(Collected data entries)
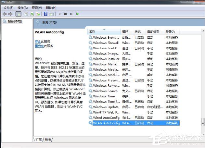Click the forward arrow in toolbar
Viewport: 205px width, 148px height.
[x=10, y=14]
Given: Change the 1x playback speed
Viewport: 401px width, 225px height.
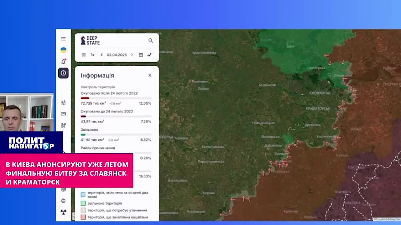Looking at the screenshot, I should [93, 55].
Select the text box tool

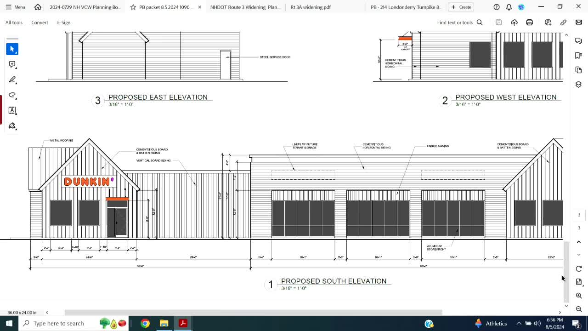click(x=12, y=110)
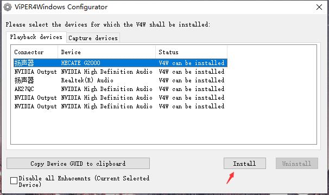Close the ViPER4Windows Configurator window
Image resolution: width=329 pixels, height=195 pixels.
pos(319,7)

The problem
Your reply must hold only the lines from the line containing "Viewport: 401px width, 225px height." through the end of the records above, written out exactly, both ends included, with no pictures, please.

Exercise solution
Viewport: 401px width, 225px height.
Looking at the screenshot, I should [93, 55].
Select the text box tool

click(x=12, y=110)
Close the ViPER4Windows Configurator window
Image resolution: width=329 pixels, height=195 pixels.
pos(319,7)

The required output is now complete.